L’équipe dell’unità operativa complessa di Patologia e TIN, diretta dalla Prof.ssa Eloisa Gitto, ha seguito il caso rientrante nella categoria dei cosiddetti “grandi prematuri”. Il risultato finale è stato riferito come positivo, nonostante le molteplici difficoltà tipiche della prematurità affrontate durante la degenza.

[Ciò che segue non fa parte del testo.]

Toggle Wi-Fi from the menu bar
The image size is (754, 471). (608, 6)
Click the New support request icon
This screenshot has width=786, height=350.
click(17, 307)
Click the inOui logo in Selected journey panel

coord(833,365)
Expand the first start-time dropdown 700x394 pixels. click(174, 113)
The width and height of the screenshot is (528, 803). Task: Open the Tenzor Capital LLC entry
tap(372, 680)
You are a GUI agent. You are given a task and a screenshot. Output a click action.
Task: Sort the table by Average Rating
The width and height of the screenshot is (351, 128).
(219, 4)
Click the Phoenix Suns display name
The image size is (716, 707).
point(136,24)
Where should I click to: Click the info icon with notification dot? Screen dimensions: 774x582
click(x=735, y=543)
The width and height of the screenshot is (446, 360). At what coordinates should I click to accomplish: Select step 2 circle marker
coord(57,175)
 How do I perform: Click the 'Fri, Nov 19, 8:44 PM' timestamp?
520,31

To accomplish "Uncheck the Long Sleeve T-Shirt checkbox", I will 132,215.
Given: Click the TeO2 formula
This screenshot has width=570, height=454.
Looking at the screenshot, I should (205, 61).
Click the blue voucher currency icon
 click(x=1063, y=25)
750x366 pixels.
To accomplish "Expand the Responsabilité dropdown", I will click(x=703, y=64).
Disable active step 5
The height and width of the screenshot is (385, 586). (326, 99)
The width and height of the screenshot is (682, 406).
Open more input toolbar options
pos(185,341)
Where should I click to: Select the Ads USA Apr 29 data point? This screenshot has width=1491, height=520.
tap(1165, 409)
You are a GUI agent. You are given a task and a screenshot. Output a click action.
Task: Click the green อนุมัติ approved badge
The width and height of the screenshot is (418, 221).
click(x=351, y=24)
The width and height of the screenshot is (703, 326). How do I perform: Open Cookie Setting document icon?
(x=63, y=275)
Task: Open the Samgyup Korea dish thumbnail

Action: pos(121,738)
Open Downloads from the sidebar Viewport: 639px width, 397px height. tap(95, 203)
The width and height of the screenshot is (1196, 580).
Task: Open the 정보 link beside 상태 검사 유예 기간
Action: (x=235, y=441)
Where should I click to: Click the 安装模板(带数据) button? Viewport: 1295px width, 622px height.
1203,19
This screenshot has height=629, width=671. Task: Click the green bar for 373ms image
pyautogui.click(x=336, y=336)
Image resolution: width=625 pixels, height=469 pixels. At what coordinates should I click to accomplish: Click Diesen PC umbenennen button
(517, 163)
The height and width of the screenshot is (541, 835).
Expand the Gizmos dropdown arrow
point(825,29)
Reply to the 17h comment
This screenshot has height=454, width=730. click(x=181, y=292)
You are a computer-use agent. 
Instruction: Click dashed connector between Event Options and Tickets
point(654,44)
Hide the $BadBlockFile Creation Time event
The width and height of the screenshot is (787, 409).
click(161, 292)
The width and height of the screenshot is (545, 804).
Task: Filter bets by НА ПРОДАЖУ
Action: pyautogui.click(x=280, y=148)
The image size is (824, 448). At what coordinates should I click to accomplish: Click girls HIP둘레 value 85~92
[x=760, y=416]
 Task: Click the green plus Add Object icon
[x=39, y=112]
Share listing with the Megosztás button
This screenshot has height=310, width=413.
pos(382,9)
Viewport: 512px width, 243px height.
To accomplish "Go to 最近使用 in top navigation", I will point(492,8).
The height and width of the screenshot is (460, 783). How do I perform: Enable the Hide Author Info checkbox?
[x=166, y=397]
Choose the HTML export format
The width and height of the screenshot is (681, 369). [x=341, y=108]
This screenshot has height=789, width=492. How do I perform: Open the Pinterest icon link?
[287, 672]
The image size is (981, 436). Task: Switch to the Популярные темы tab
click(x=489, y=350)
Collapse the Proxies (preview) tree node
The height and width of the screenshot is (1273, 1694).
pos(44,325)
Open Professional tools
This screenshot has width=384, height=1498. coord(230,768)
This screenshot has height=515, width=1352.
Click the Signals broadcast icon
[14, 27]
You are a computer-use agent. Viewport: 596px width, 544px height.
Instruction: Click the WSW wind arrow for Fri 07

Durante la permanenza in reparto il neonato ha presentato le complicanze più comuni legate alla nascita estremamente prematura: distress respiratorio, necessità di ventilazione sia invasiva sia non invasiva e una gestione nutrizionale particolarmente delicata. Dopo la stabilizzazione clinica il bambino è stato avviato al percorso di dimissione con piano di controllo e riabilitazione dedicato.

Intervento chirurgico e motivazione

Il neonato ha subito un intervento chirurgico per la chiusura del dotto di Botallo eseguito dall’équipe di cardiochirurgia pediatrica di Taormina direttamente all’interno dell’unità di Patologia neonatale e TIN. Il dotto arterioso (dotto di Botallo) è un vaso che collega l’arteria polmonare all’aorta durante la vita fetale e normalmente si chiude entro pochi giorni dopo la nascita.

Nei neonati estremamente prematuri la chiusura spontanea del dotto non si verifica in circa il 30% dei casi: la sua persistenza può causare sovraccarico del lavoro cardiaco, iperafflusso polmonare e insufficienza respiratoria. Quando la terapia farmacologica non è efficace, è necessaria una chiusura tempestiva con procedura chirurgica per evitare ulteriori compromissioni respiratorie e cardiache.

L’operazione effettuata al letto del neonato ha permesso di risolvere la situazione critica senza dover trasferire il paziente in sala operatoria dedicata, riducendo rischi legati al trasporto e favorendo la continuità delle cure neonatali.

Dopo la dimissione il bambino sarà seguito dall’ambulatorio del follow up del neonato a rischio dell’AOU G. Martino. Il registro clinico e il monitoraggio specialistico mirano a individuare precocemente eventuali sequenze di sviluppo e garantire interventi tempestivi, mantenendo al centro la prognosi a lungo termine e la qualità dell’assistenza fornita alla famiglia.